/ Modified apr 18, 2024 3:58 p.m.

Two planes collided over the Grand Canyon and forever changed aviation

In the back of Flagstaff Citizen’s Cemetery hides a memorial for what was once the deadliest commercial airline disaster in U.S. history.

Grand Canyon Crash Debris Wreckage from a 1956 midair collision sits on the floor of the Grand Canyon.
Mike McComb/Special Collections and Archives, Northern Arizona University

On the Road in Arizona
This story is part of an ongoing series from all four of Arizona's public radio stations about historic markers in the state, On the Road in Arizona.

In the back of Flagstaff Citizen’s Cemetery hides a memorial for what was once the deadliest commercial airline disaster in U.S. history.

It’s unassuming and could easily be missed, but author Susan Johnson knows it’s there. She points out a pair of faded black-and-white photos placed on a plaque.

"It looks like both of those photos are of stewardesses," Johnson said. "Two young women who are — maybe the same young woman? I can’t quite tell… — who were a stewardess onboard."

The patch of grass is no bigger than a swimming pool. It’s lined with small obelisks connected by a chain with a plaque that lists the names of the 66 people buried there.

"But you really wouldn't know that even unless you walk up the steps and look down at the bronze and read the plaque, Johnson said. "And then you realize, "Oh, this is a mass burial place.'"

Grand Canyon Crash Memorial VIEW LARGER The memorial in Citizens Cemetery in Flagstaff in 2024. The burial site contains the remains of 67 of the passengers and crew members aboard a TWA plane when it collided with a United flight over the Grand Canyon in 1956. All 128 people on both planes died.
Bree Burkitt, KNAU

The grave commemorates the passengers and crew aboard a TWA Constellation when it collided with a United Airlines DC-7 over the Grand Canyon on June 30, 1956. One plummeted straight down while the other eventually collided with a cliff face. No one survived.

A thousand miles away, two-year-old Mike Nelson waited at the airport for his Uncle Jack.

"I was there," Nelson said. "I was riding on my grandpa's shoulders and my mom had my baby sister with her and we were waiting for my uncle. So, we were there when they first announced that the plane was lost and hadn't been heard from for hours . . . Nobody in my family had much real hope."

Grand Canyon Crash Site Sign A plaque at the Grand Canyon commemorates the crash of a TWA Constellation and a United Airlines DC-7 over the canyon on June 30, 1956.
Lindsey C. Riley, KJZZ

The planes went down in a remote and rugged area of the canyon. Unpredictable air currents made for challenging helicopter flights to the site. Swiss mountain climbers were recruited to help recover victims’ remains and pieces of the wreckage for analysis.

Six days after the crash, Nelson’s family got the call that his uncle had been identified.

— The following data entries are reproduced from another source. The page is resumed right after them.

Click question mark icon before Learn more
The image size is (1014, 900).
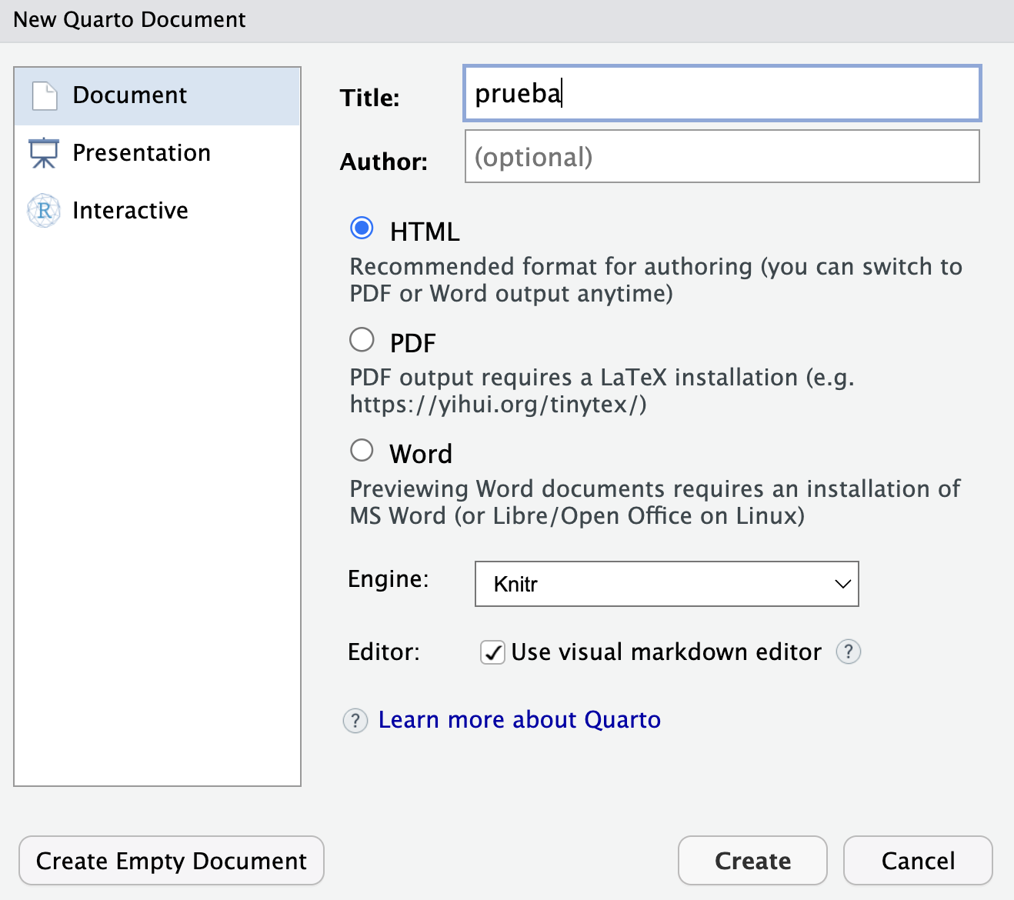355,721
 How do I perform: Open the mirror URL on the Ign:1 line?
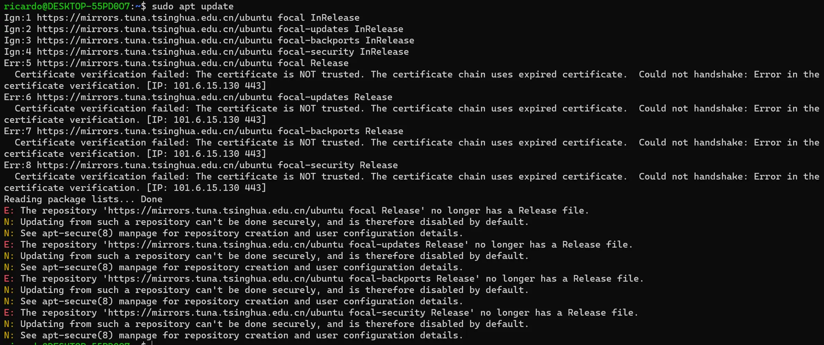[154, 18]
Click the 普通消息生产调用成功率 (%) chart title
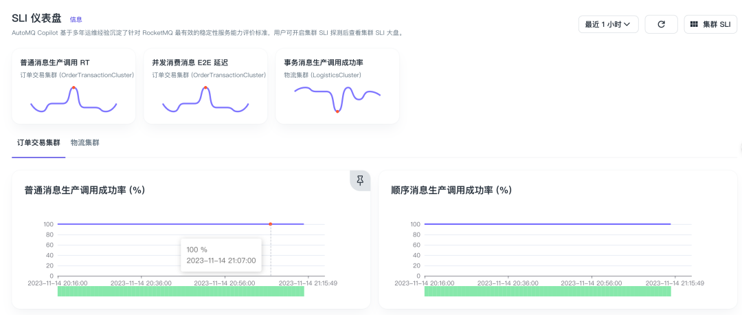The image size is (742, 315). 85,190
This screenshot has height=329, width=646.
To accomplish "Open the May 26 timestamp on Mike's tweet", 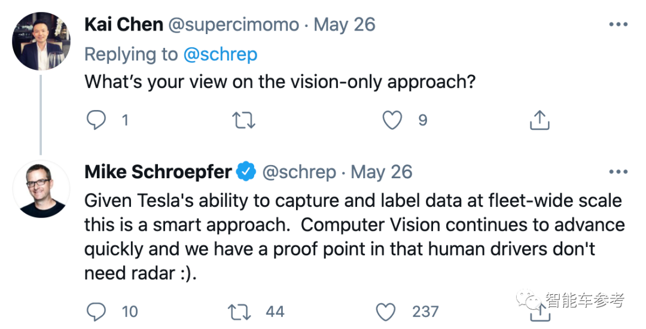I will point(382,172).
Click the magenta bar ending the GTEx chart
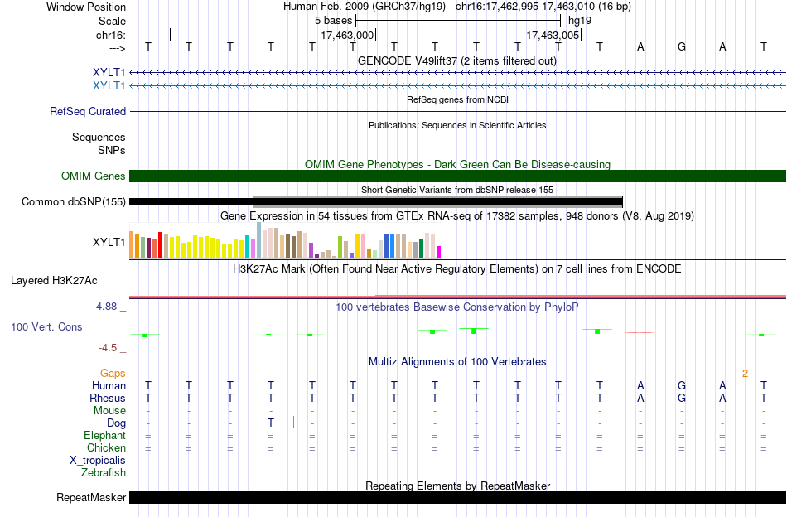 439,252
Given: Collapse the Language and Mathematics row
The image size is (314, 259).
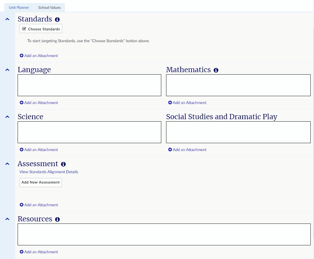Looking at the screenshot, I should [x=7, y=70].
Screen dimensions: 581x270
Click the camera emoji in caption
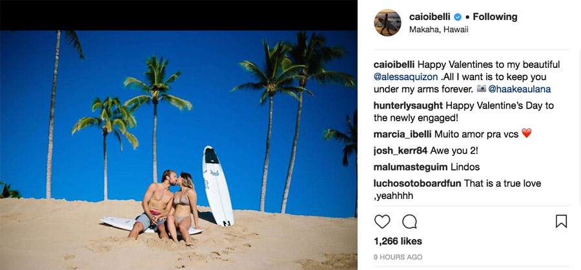click(x=482, y=88)
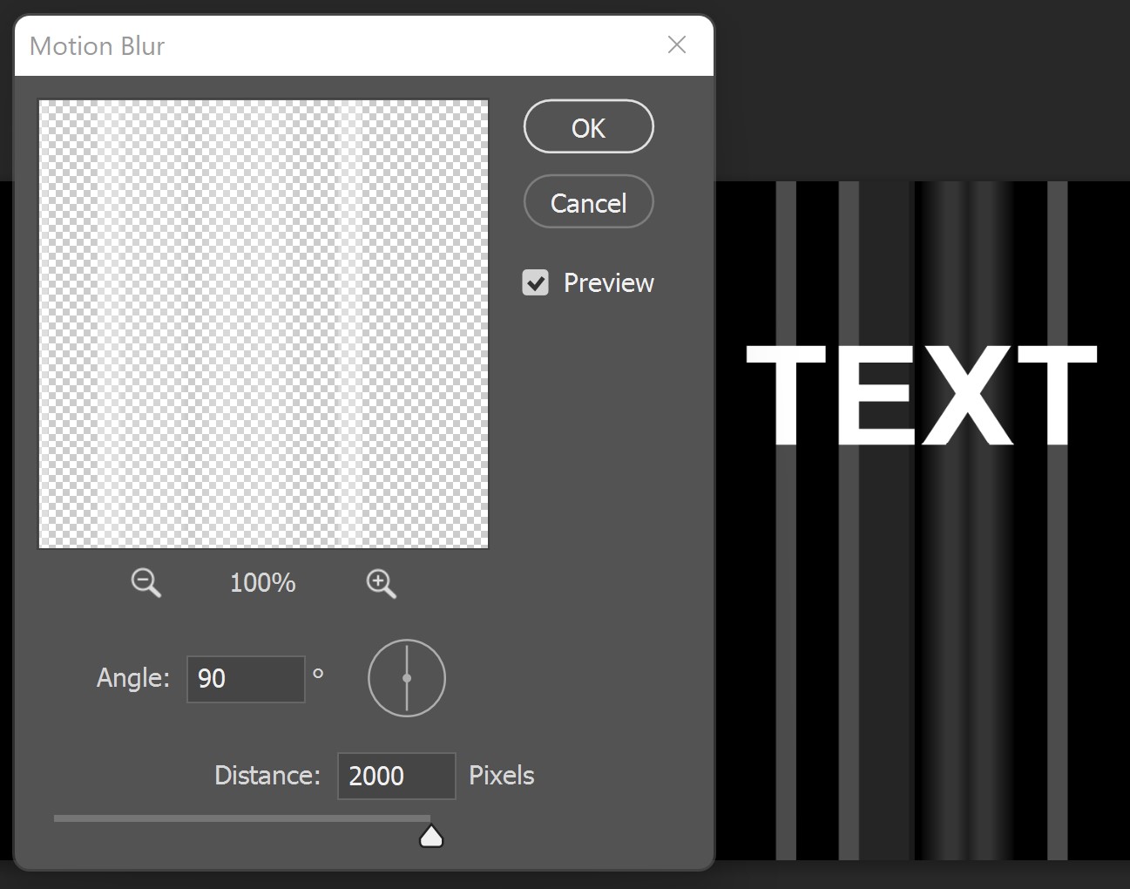
Task: Cancel the Motion Blur filter
Action: point(588,201)
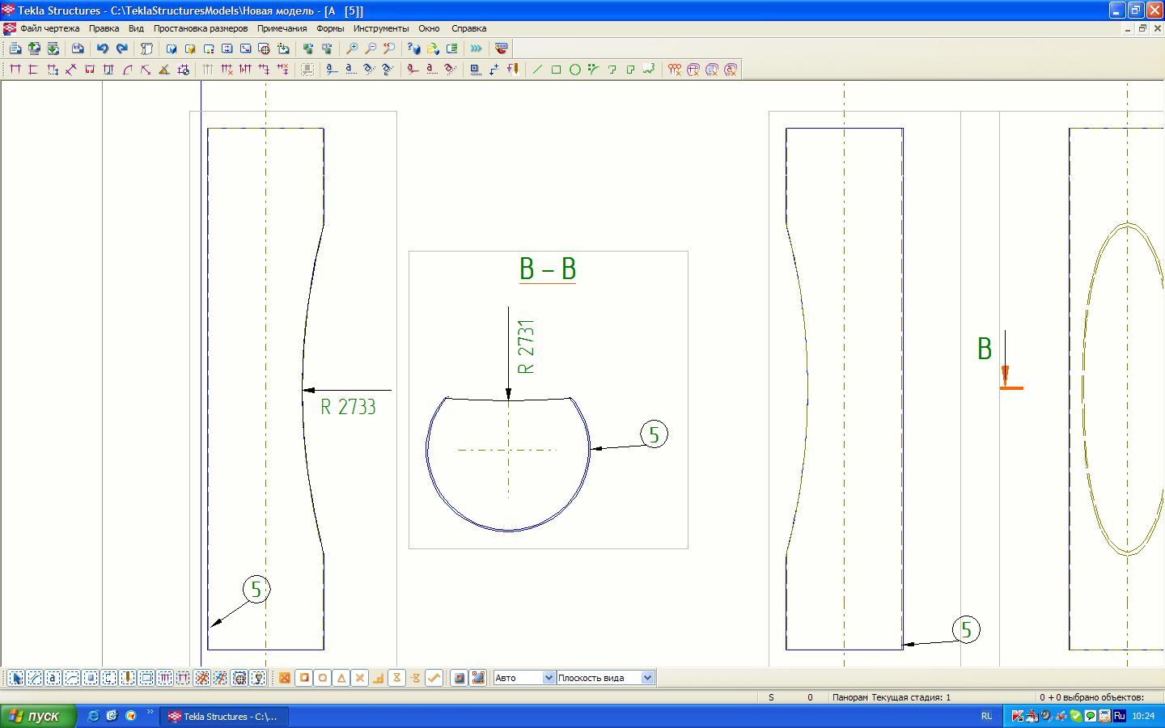Select the draw circle tool
Screen dimensions: 1165x728
pos(574,70)
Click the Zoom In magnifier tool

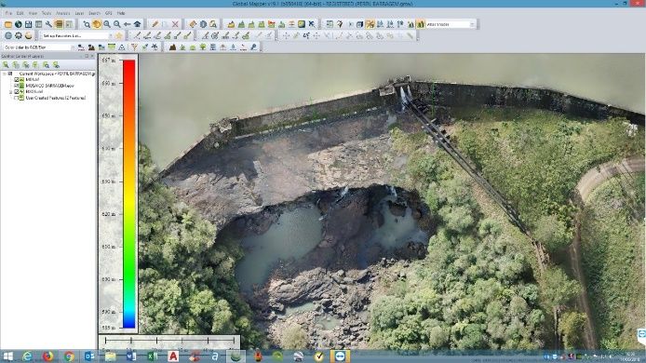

"You can't question it when they find a body that's got the wedding ring with the right inscription inside of it," he recounted. "It had to be Jack Groshans —my uncle. It said, 'Jack and Joyce forever inside it.'"

Not everyone could be identified, though. After an investigation, 66 of the 70 TWA passengers and crew were buried in Flagstaff. Another memorial at the Grand Canyon Pioneer Cemetery on the South Rim houses the 29 unidentified victims of the United flight.

"I personally believe this is probably the most important aircraft accident that we've had."

That’s Bill Waldock. He’s an aviation safety professor at Embry-Riddle Aeronautical University in Prescott specializing in aircraft crash investigations.

"Not because of the 128 people that died, not because of the loss of the two airplanes, but because of all the changes that came about as a direct result of the accident," Waldock added.

The crash prompted numerous new safety regulations, like the consolidation of air traffic control under a single government agency that became the Federal Aviation Administration.

"When you look at the changes that were made in the aftermath of the ‘56 midair [and the 1960 New York midair collision] — completely revamped our aerospace system," Waldock said. "We have not had another accident like that where two large airliners hit each other in U.S. airspace with U.S.-registered airplanes. Not a one."

The crash site was declared a National Historic Landmark in 2014, although the remote area of the Grand Canyon has been off-limits since the 1950s to deter attempts to retrieve the remaining wreckage.

Nelson, whose uncle died in the crash, is nearing 70 now. He’s yet to make the hike down to the site. He says he rarely thought about the collision until he was 40. Then, it consumed him.

"I needed to know more and more and more. At first, they thought I was just researching what happened to my uncle. But that's all it took, and it never went away. I never dithered in that."

His decades-long search for understanding ultimately turned into a book and later a group dedicated to preserving and teaching the history of the crash.

And, to honor victims, the City of Flagstaff recently allocated $40,000 to repair and improve the marker.

On the Road in Arizona
Arizona has more than two thousand historic markers. Some of their stories are well known while others are nearly lost to history. In this series, reporters from AZPM, KNAU, KJZZ, and KAWC take a look at some of the markers.